Office one senses(OOS) Hao Chung Cheng +Yuan-Fu Chiou +Po-Yun Chang + Szu-An Chen+Yu-Tzu Huang
Ting-Shen Shen Ting-Tseng Shen Architects
Winsing Art Place (No. 6, Lane 10, Lane 180, Section 6, Section 6, Minquan East Road, Neihu District, Taipei City)
$300 (including bookstore entrance fee and a cup of coffee)
The annual Serpentine Pavilion, held every summer in Kensington Gardens, London, stands as a focal point of immense anticipation within the architectural community. Since 2000, when British architect Zaha Hadid (1950–2016) was invited to design a “tent” structure for the event, the summer pavilion project has evolved into a regularly commissioned series for the gallery. Notable architects, including Toyo Ito (2002), Oscar Niemeyer (2003), and Rem Koolhaas (2006), have contributed to the series. In recent years, emerging talents have also participated, such as the 2017 Pritzker Prize laureate Francis Kéré (2017) and the youngest female architect ever selected, Frida Escobedo (2018). This year, Korean architect Minsuk Cho will present a new design. On this lush green lawn, architects have successively created spaces that distill and reinterpret their signature design vocabularies.

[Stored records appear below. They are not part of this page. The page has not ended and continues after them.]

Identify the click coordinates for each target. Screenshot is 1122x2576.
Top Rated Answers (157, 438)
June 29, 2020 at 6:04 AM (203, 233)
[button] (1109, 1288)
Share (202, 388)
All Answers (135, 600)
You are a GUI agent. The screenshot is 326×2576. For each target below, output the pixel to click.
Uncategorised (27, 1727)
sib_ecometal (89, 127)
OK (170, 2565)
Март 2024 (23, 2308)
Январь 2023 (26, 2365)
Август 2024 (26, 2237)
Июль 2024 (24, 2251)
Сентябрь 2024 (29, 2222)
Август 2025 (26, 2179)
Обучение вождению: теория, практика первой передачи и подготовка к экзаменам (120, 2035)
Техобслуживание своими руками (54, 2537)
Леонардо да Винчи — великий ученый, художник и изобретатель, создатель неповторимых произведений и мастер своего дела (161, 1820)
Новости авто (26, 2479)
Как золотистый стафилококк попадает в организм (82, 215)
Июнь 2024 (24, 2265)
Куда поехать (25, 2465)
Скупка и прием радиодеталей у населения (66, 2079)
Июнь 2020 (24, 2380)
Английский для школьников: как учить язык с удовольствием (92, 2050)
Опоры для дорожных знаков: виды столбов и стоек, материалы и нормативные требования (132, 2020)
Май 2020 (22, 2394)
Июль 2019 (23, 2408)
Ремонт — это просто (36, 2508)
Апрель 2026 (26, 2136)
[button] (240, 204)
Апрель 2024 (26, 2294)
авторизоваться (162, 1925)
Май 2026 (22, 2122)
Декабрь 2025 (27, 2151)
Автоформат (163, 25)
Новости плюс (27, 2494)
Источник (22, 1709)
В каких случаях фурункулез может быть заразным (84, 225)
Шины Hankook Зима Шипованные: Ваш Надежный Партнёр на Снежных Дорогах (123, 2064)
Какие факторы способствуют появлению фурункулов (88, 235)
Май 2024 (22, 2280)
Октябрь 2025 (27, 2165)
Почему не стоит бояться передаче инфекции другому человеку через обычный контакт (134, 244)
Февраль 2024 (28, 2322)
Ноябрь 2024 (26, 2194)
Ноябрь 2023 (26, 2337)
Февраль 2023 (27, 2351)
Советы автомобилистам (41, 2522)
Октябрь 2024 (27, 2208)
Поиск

Since the summer of 2014, the Taipei Fine Arts Museum’s “X-site Project” has seen emerging architects and artist teams unveil unique temporary “constructions” on the outdoor plaza in front of the museum for periods ranging from one to three months. Similar to the origins of the Serpentine Gallery’s summer pavilions, the “X-site Project” similarly focuses on experimental temporary spaces, yet it uniquely responds to the public pulse and cohesive nature of urban plazas, presenting a distinctly different character.
This thematic book exhibition, presented by Winsing Art Place, features office one senses (OOS), the Grand Prize winner of the 11th X-site Project (2024) hosted by Taipei Fine Arts Museum and Ting-Tseng Shen, principal architect of Shen Ting-Tseng Architects. Centered on the theme “Authenticity—A Dialogue about a Pavilion,” starting with Analogue Forest displayed on the museum plaza this summer, the exhibition explores, through curated books, how pavilions evolve from ancillary structures into self-contained spaces, spanning art, installation, and architecture.
Books record the evolution of architecture, while Bookstores Serve as platforms for emerging architectural teams. The 2024 X-site project award-winning team, Office one sense(OOS), has members living in Europe, Japan, and Taiwan. United by their love for design and books, they met through book fairs, research, and salons. They eventually formed a collaborative team for the open competition. This conversation focuses on OOS's 2024 work Analogue Forest and Ting-Tseng Shen's 2016 work Floating, exploring the collision and exchange of different design ideas on the same site.
Analogue Forest centers on the ambition of building the largest possible structure in the square, using engineering structures, architectural elements, and scales to create an architectural experience that viewers can perceive and remember. Its structure and materials are closely integrated into the site, creating a dynamic space like a forest. Ting-Tseng Shen pointed out that the constraints over a site usually come from the outside, but OOS added internal constraints during the design process, forming a clear design logic and injecting new possibilities into the work. These experiences demonstrate the unique value of pavilion design such as the X-site project, Serpentine Gallery, and MoMA PS1. As ephemeral spaces, pavilions may lack the proposition of architectural pursuit of eternity, but this limitation does not lead to scarcity. Instead, it provides liberation, allowing designers to practice and embody their ideas more absolutely.